At least if you act like a dick on Facebook, everyone will know about it the next day.
I strongly agree with what you're saying, any many people are finding their facebook stupidity biting them in the ass later in life when they go for a job interview and after the interview their (potential) future boss looks them up on Facebook and sees all the stupid **** they've done (hint: "Just got trashed last night and threw up in my neighbours pool" is not a good thing for a prospective boss to see on your wall).
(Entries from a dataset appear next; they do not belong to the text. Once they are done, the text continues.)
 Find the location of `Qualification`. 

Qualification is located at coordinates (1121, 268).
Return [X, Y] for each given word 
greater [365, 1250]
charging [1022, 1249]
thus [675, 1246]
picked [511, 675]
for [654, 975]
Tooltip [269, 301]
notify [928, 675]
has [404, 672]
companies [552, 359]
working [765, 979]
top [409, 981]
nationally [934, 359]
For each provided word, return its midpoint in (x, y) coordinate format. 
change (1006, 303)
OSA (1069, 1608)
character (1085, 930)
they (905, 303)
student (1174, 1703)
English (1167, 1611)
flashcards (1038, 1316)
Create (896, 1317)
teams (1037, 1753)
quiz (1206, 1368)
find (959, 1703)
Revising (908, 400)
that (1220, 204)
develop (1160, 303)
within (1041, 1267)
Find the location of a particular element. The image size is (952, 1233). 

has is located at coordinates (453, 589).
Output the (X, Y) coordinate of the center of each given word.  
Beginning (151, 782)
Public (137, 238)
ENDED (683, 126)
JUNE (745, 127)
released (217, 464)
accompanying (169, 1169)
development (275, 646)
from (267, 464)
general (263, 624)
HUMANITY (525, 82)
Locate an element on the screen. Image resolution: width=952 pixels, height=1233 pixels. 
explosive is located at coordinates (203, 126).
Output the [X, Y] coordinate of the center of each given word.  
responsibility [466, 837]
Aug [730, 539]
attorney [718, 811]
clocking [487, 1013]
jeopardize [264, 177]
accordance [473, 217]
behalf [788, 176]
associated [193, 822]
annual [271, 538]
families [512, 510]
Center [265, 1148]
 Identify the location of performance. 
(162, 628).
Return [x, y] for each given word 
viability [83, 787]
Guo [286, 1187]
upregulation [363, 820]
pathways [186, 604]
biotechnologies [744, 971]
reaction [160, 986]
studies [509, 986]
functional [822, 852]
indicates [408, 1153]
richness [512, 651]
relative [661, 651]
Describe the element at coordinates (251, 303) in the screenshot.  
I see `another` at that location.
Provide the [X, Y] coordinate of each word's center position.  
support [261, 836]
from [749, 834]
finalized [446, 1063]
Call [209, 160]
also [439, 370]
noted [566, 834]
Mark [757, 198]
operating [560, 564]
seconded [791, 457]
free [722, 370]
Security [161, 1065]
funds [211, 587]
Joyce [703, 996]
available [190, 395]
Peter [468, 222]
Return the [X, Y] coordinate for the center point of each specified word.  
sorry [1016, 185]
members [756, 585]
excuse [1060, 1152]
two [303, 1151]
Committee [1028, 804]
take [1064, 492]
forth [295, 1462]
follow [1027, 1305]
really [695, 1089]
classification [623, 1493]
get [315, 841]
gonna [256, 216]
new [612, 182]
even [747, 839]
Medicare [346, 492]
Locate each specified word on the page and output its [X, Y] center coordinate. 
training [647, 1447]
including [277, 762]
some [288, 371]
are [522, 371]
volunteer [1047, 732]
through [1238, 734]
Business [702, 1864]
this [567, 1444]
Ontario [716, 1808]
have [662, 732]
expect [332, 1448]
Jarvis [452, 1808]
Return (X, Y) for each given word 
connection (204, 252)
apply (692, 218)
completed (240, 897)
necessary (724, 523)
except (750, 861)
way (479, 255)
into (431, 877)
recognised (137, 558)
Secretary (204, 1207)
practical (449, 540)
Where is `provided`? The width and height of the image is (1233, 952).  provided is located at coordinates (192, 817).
Facebook apps are come and go, as someone who's had a hand in making a couple, they can be fun and engaging if done correctly, I tend to stay away from the quizzes, and the more or less junky apps that random people put together to try and gain supporters and/or money, but of the two apps I've made, both were for competitions, one for the major insurance company in Australia that utilised Facebook connect (essentially you build your website and allow Facebook login and to pull in data stored on Facebook), the gimmick was that you log in with FB, fill out a competition form, and the "app" in the background pulls out 70 odd friend profiles of yours and skins them onto a model of a car and you can post the car image to your wall and be like "HEY! see if your faces are on my car!" The competition being that you could win the car.

Yes, it's gimmicky and yes it's clearly an attempt to get people to sign up for contact by the company later (I work in advertising...sue me) but it's cute and it's fun and ends up being a pretty cool thing in the end.

The other app I made was a little less exciting, was a flash game loosely based on the Price is Right gameshow that stored peoples data and high scores and winners were selected on a weekly basis, had the whole challenge your friends thing to get more people involved, was kinda cool.